Although conceding they are gap creditors, the movants argue that they are nonetheless entitled to maintain a claim under section 506(c) in consequence of the feed provided during the gap period, which they assert was necessary to the preservation of the banks’ collateral. As section 506(c) claimants, they urge treatment of their claims under section 503(b)(1)(A). The banks take the position that claims of gap creditors are not entitled to section 503(b)(1)(A) administrative expense treatment under a clear reading of the Bankruptcy Code. They further point out that recovery under section 506(c) is restricted to the trustee or debtor in possession and is available only upon demonstrated showing of benefit to the secured creditor.

Section 503 is that section of the Code which defines what expenses will be considered administrative expenses and thus *977 entitled to first priority under section 507(a)(1). Section 503(b)(1)(A) under which the movants seeks administrative expense treatment of their claims provides:

(b) After notice and a hearing, there shall be allowed administrative expenses, other than claims allowed under section 502(f) of this title, including—
(1)(A) the actual, necessary costs and expenses of preserving the estate, including wages, salaries, or commissions for services rendered after the commencement of the case:

11 U.S.C. § 503(b)(1)(A).

An involuntary case is commenced by filing a petition and an estate is thereby created. 11 U.S.C. § 503(b) and § 541(a). The caveat to this is that until the order for relief is actually entered, a debtor may continue to operate his business and continue use of his property as if no case had been commenced. 11 U.S.C. § 303(f). The effect of this is that while a case may be commenced by the event of petition filing, the estate does not pass out of the debtor’s hands nor are rights of parties fixed until an order for relief is granted. It is only when the order for relief is granted that the estate passes from the debtor to the trustee. In re Andreotti, 16 B.R. 28 (Bankr.E.D.Cal.1981). Section 502(f) deals specifically with claims arising in an involuntary case during the gap period between the time of petition filing and the time the order for relief is entered. Such gap claims, if allowed, are entitled to treatment as if they were claims arising before the date of the petition filing.
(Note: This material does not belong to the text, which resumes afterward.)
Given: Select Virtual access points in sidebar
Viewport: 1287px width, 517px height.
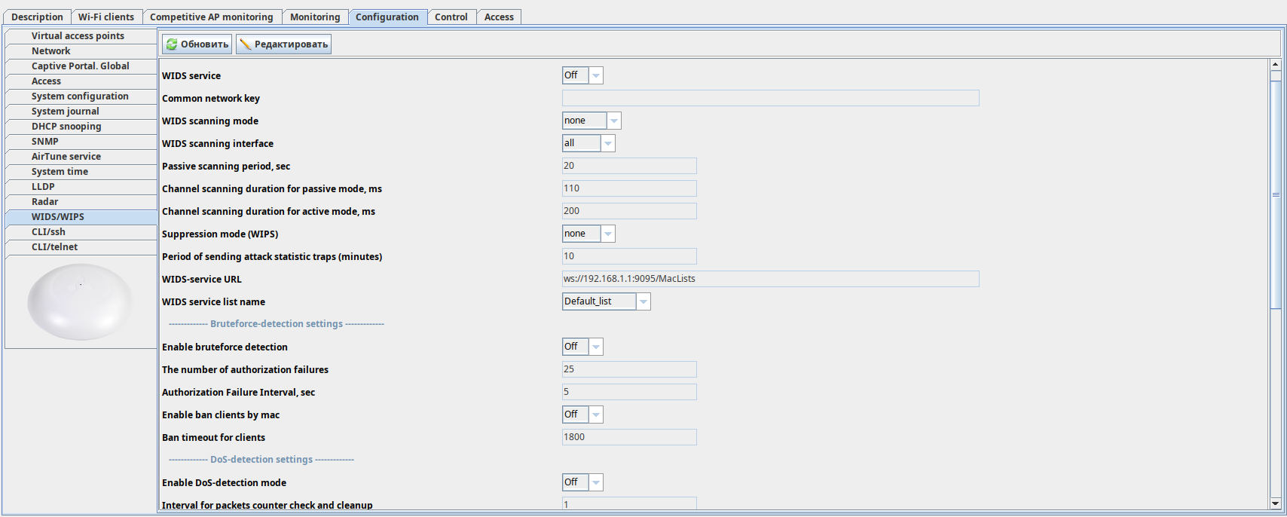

Section 507 providing for the ordering of priorities provides in subsection (a)(2) a second priority for “unsecured claims allowed under section 502(f) of this title”. Administrative expenses allowed under section 503(b) are accorded first priority treatment but as discussed, section 503(b) by its language plainly excludes gap claims from administrative expense treatment.

Section 503(b)(1)(A) allows actual and necessary costs of preserving the estate to be accorded administrative expense status. Generally, however, secured collateral cannot be impressed for the payment of administrative expenses. Section 506(c) is the only Code exception to this and its language limits the right of recovery to the trustee or the debtor in possession by virtue of section 1107. Section 506(e) provides as follows:

The trustee may recover from property securing an allowed secured claim the reasonable, necessary costs and expenses of preserving, or disposing of, such property to the extent of any benefit to the holder of such claim.

11 U.S.C. § 506(c).

The strict applicability of section 506(c) suggested by the language of the statute itself has not been uniformly adhered to by the courts. There is a body of case law which has been loath to extend the remedy to any save the trustee and debtor in possession. In re J.R.